“He was blue,” Thompson recalled. “I mean, gray-blue.”
As he bolted to the pole, the panicked 26-year-old struggled to recollect his emergency training while he prepared to resuscitate his unconscious colleague.
“You actually had to breathe in the mouth and make this thing work,” he said. “If you didn’t do it right, the stomach blew up and you weren’t getting any air in to the lungs. I was putting air in him as hard as I could go. And also trying to reach around him and hit him in the chest.”
Thompson was shocked when his modified CPR attempt produced miraculous results.
“And, all at once, he came to.”
In those days, you didn’t find every human over the age of 10 walking around with an iPhone glued to their hands, so the fact that there was a newspaper photographer standing nearby proved to be utterly serendipitous.

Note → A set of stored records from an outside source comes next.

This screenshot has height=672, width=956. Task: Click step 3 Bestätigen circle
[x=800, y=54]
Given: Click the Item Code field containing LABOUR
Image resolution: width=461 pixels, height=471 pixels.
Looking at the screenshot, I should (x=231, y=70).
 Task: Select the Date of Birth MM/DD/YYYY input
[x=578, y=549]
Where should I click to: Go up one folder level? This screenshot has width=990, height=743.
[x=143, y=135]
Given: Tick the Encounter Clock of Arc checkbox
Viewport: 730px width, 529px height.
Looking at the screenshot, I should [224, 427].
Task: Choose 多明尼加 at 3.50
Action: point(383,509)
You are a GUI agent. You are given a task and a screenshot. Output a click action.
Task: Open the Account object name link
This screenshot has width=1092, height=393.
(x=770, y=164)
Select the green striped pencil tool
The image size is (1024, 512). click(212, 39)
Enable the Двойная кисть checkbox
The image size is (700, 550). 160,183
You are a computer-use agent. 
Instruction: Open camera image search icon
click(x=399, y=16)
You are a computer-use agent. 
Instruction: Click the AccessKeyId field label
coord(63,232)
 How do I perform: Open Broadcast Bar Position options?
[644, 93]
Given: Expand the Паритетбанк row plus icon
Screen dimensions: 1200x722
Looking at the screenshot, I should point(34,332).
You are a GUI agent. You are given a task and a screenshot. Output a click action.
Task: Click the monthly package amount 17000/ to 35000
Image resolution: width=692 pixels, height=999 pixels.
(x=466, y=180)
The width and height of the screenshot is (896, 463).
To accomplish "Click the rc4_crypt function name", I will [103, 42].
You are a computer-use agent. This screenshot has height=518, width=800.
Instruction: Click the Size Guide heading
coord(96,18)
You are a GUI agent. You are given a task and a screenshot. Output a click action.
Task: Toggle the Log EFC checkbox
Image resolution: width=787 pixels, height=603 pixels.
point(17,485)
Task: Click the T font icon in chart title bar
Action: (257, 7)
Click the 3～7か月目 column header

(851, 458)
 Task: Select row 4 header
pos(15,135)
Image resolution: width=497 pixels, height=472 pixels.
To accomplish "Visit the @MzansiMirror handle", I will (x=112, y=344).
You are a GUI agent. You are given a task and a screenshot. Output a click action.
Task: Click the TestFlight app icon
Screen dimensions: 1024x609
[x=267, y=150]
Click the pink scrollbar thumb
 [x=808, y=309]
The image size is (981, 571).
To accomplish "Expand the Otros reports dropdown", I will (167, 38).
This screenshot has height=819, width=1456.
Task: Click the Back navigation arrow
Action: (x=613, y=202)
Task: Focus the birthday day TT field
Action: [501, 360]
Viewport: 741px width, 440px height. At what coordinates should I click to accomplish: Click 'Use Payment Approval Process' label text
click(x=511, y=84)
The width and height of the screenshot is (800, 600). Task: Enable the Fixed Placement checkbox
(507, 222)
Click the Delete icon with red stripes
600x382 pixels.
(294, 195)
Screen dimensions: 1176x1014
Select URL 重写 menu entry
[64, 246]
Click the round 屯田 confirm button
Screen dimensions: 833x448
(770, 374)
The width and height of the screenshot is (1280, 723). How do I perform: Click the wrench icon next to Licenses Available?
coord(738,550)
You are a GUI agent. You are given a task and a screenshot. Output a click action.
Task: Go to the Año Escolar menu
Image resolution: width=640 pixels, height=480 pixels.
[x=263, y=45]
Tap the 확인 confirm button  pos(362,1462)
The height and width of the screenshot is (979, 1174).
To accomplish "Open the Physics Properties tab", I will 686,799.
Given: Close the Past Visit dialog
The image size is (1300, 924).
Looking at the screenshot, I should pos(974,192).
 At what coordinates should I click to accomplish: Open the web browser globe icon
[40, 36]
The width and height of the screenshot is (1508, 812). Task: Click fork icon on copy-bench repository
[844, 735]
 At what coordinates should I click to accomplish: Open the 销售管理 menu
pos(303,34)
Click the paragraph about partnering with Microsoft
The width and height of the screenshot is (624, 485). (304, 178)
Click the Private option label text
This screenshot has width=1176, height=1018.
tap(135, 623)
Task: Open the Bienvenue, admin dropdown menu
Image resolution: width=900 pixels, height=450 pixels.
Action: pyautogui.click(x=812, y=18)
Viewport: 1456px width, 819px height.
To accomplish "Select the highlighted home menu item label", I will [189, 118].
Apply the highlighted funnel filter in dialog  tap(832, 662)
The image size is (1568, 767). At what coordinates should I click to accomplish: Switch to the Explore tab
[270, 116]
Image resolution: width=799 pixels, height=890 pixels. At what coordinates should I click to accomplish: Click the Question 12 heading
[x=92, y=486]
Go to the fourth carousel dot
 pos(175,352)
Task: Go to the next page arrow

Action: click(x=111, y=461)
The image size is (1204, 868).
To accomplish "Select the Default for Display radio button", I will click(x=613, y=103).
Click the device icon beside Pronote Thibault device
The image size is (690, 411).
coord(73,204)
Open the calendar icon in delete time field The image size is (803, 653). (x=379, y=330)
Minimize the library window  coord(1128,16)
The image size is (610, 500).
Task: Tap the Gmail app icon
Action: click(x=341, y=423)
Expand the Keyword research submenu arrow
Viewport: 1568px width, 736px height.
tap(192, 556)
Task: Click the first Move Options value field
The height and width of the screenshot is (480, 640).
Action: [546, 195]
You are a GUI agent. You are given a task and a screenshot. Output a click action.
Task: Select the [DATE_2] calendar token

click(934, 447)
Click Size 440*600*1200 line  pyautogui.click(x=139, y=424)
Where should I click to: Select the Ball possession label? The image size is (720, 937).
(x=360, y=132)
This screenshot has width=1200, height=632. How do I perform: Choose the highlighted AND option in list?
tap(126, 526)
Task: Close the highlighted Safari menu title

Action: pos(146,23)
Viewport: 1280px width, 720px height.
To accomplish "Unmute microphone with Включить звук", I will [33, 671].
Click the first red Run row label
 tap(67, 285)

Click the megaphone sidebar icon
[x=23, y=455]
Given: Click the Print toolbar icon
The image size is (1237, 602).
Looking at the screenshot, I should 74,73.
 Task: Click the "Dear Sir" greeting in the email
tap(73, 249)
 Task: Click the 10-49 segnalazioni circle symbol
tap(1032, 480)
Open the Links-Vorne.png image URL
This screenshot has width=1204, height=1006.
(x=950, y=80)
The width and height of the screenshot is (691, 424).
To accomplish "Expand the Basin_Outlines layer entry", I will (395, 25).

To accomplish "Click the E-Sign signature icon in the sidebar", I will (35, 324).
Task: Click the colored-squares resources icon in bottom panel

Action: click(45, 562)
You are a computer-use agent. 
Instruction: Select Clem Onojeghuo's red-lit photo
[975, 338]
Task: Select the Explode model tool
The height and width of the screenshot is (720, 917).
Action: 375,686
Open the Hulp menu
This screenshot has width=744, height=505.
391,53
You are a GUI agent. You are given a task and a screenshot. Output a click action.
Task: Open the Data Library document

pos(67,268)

Rocco Morabito just so happened to be strolling past West 26th Street in Jacksonville when the heart-stopping rescue unfolded, and he snapped what would become a 1968 Pulitzer-Prize winning photo to be remembered for ages to come.
Thompson, however, refuses to credit himself as the world-class hero he has been named, saying that his act is no different than any other rescue story—a human helping another human in need.
If it weren’t for Morabito’s renowned photo, he knows his story would not have stirred a viral storm than spans half a century.
Kudos to this brave man for his bold courage and humble spirit. May we all hold same that humility and selfless longing to help our own neighbors in need today.